For the labor rights and all human rights of the maquiladora workers
Mexican workers start to fight back
The Philadelphia Inquirer
By Julia C. Martínez
REYNOSA, Mexico — A woman giving birth inside a factory because managers refused to take her to a hospital. Workers washing their hands in methylene chloride, a known carcinogen, to remove grease. Women exposed to hazardous chemicals giving birth to children with birth defects. Chemical wastes from factories flowing down muddied streets near workers’ homes.
These are just some of the allegations the Philadelphia-based American Friends Service Committee has documented over the last 15 years at maquiladoras, foreign-owned factories set up to take advantage of cheap Mexican labor.
And these are circumstances the Quaker, organization has been working to improve, by educating workers about their rights and by interceding to help better their working and living conditions.
“When workers come the maquiladoras, they enter a world that is far removed from any place they’ve ever been before,” said Primitivo Rodríguez, director of the Quaker organization’s U.S.-Mexico border program. “They’re not aware of the abuses. They don’t know anything else.”
Although many big corporations, such as General Motors, are considered to have clean, safe working environments and have a reputation of treating workers fairly, many other companies consistently violate Mexican laws, said Rosemary R. Miranda, a McAllen, Texas, lawyer who works on AFSC’s Mexico project.
Since 1976 the AFSC has been documenting cases of abuse and unfair and unsafe working conditions at border assembly plants. Through its efforts, conditions in some factories have improved, she said.
“I get the feeling that these corporations are good corporate citizens in the United States, but the minute they cross the border they think they can get away with all sorts of stuff,” Miranda said.
But Robert L. González, president of the Economic Development Council in Brownsville, Texas, which promotes the maquilas, says, “Many of these plants are new and are even nicer than some U.S. plants, which are old, dirty and unsafe. To say (the Mexican plants) are unsafe…is untrue.”
Nevertheless, Miranda says, it took a plant in Reynosa 20 years to find a way for workers to wash sensitive electronic components without putting their hands in chemical solvents. With a push from young female workers educated about the law by the AFSC, the company last summer changed methods.
Some of the most frequent complaints have to do with forced overtime, arbitrary firings, short pay and exploitation of women, she said.
The Mexican government started the maquila program in 1965 to find employment for more than 180,000 border residents left jobless by the end of the U.S. bracero, or farm worker program.
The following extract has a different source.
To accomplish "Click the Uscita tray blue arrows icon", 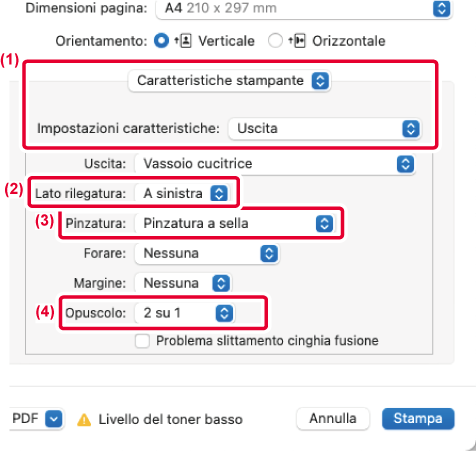I will tap(405, 164).
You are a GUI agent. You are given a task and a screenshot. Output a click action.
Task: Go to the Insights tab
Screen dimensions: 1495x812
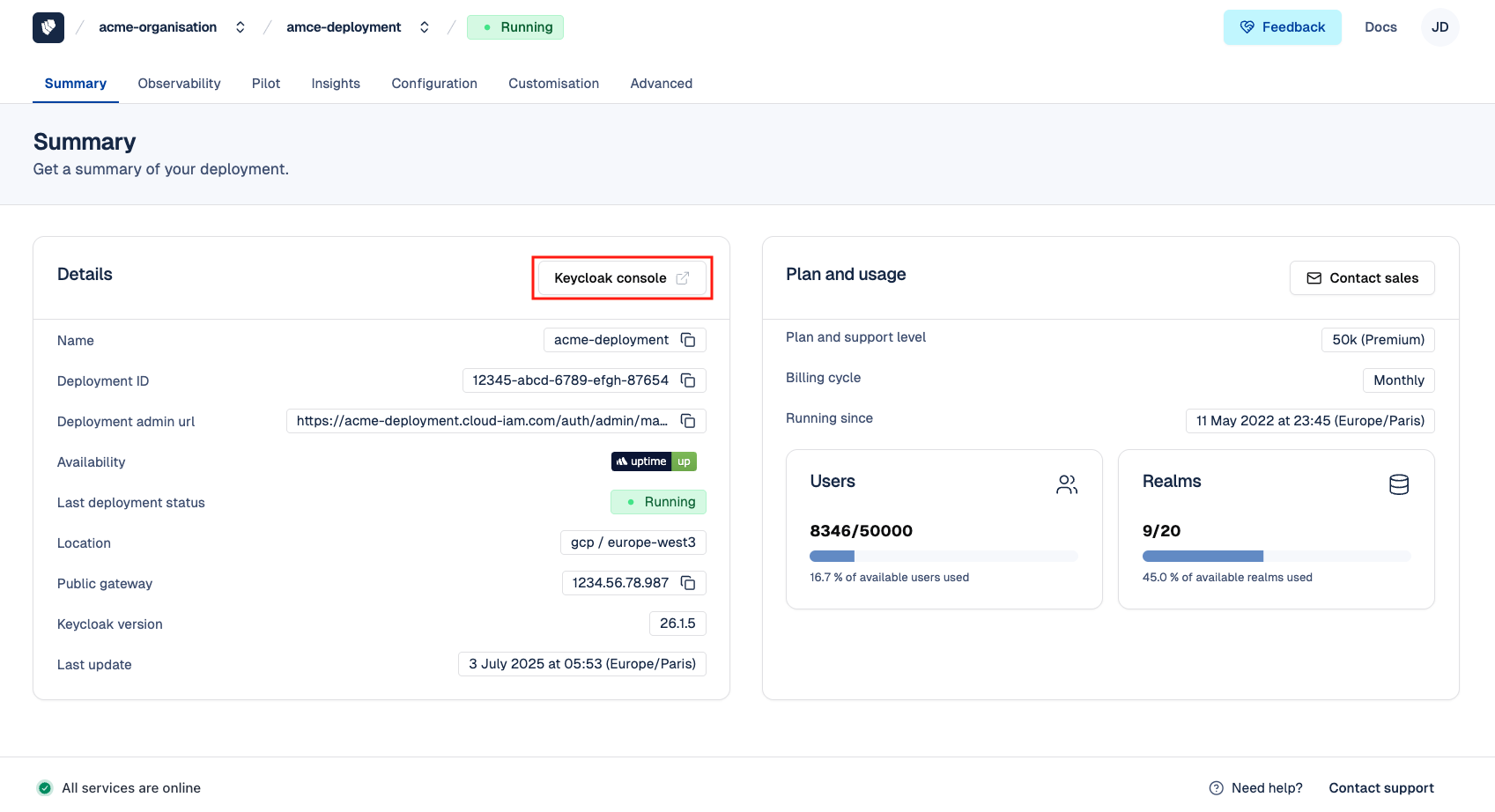click(336, 84)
Mexican workers had been allowed to make up for the shortage of domestic labor in the United States during War World II, but in 1964, under pressure from labor unions, the United States canceled the program.
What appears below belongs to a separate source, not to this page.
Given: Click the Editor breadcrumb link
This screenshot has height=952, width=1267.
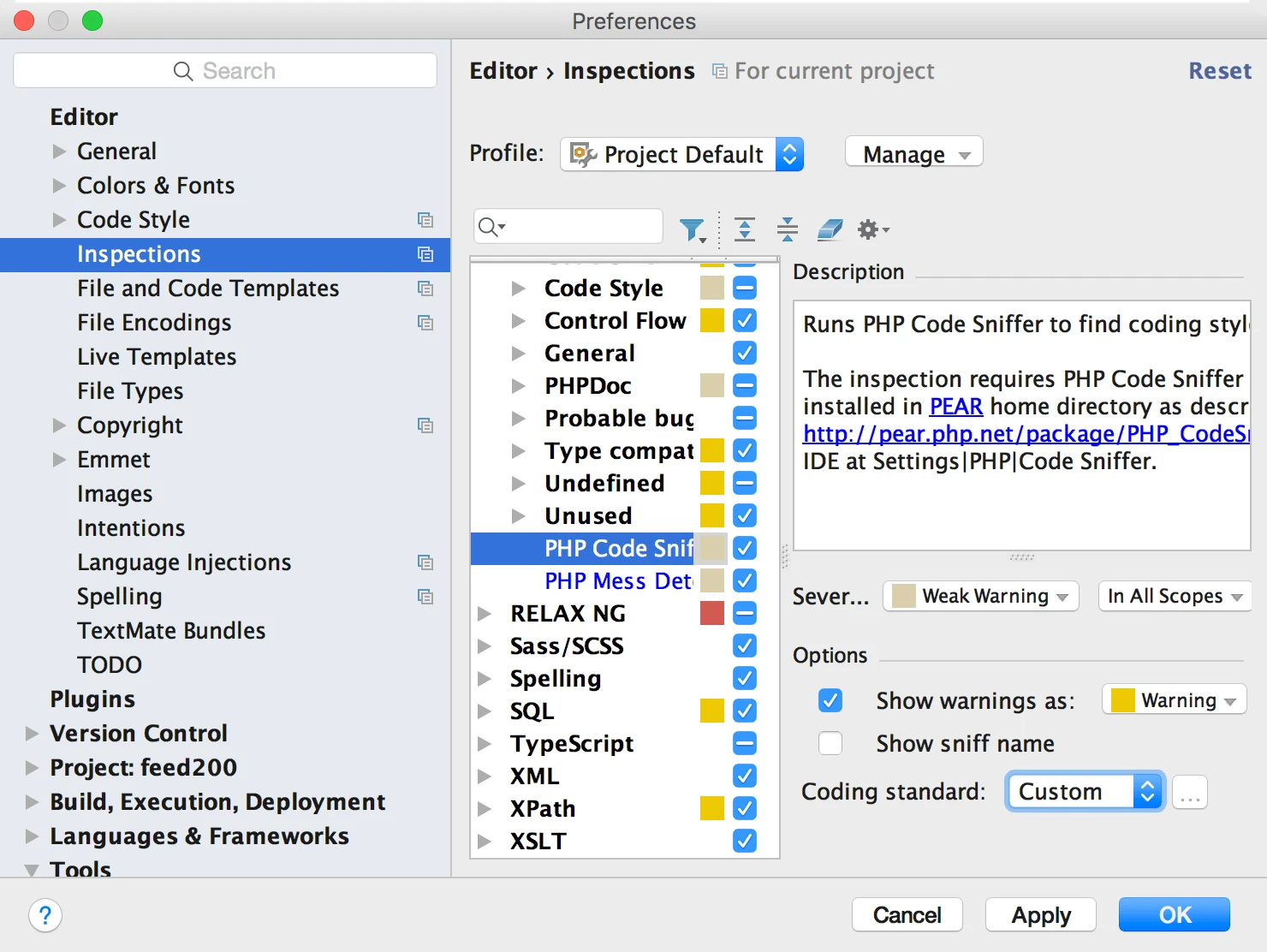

Critics, however, complain that the maquilas are not providing work for the Mexican farm laborers, most of whom were men. Instead, the plants have employed mostly young women 16 to 23 years of age. That ratio has changed slightly in recent years as more heavy duty industry moved to Mexico: in the 1970’s, only a fifth of all workers were male; today, nearly a third are, according to the Dallas Federal Reserve Bank.
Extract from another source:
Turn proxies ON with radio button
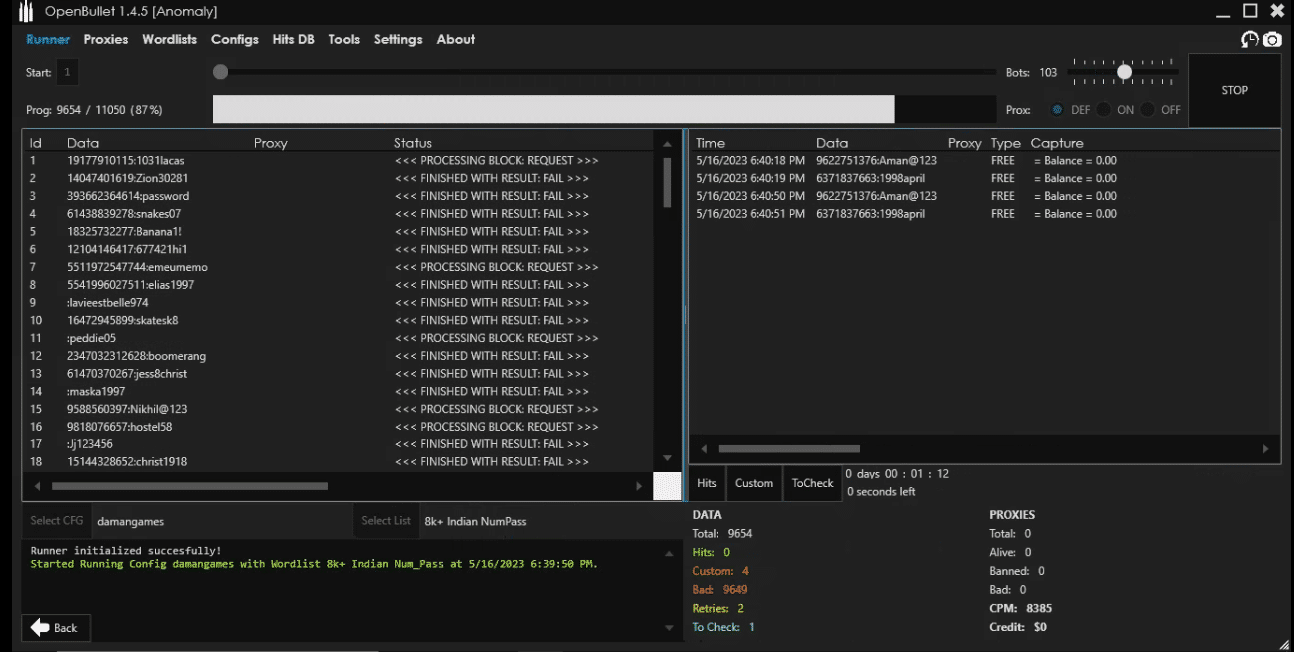pos(1104,110)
Rodríguez said women were the workers of choice because they were willing to hold a job for a lower wage and were not as likely as men to unionize or complain about working conditions. For many young Mexican women, work in maquilas represent the first formal jobs they’ve ever had.
“They feel grateful to have a job, so they don’t complain if the lighting is bad or the ventilation is poor or they can’t get to a restroom during their breaks because the plant’s only two bathrooms were full,” Rodríguez said. “They say it’s just bad luck. It doesn’t occur to them that they’re working for some of the richest companies in the world.”
Through meetings with workers in their homes along the border, the Quakers try to determine what abuses are occurring and educate the workers about their rights under Mexican law. They also help workers from support groups to take their concerns to management.
“The law is the best weapon the workers have for improving conditions,” Rodríguez said. “We’re not asking them to do anything wrong, just help companies comply with the law.”
Today, AFSC estimates that more than 10,000 worker have been involved in worker rights groups. In plants located mainly in Matamoros across from Brownsville, Texas, the workers have succeeded in making major changes in some factories, Rodríguez said.
They have improved wages, obtained such safety equipment as gloves and eyeglasses, forced the installation of vents and air-filter systems and ended free overtime. Some of the successes are attributable to labor unions, which are stronger in Matamoros than in any other border city.
But many more changes are needed, Rodríguez said. More than 1,900 assembly plants operate in Mexico, and it is expected that many more would open under a free trade agreement.
“The companies assume that every poor Mexican need a job and is ready for abuse,” Said Rodríguez. “We’re trying to change that.”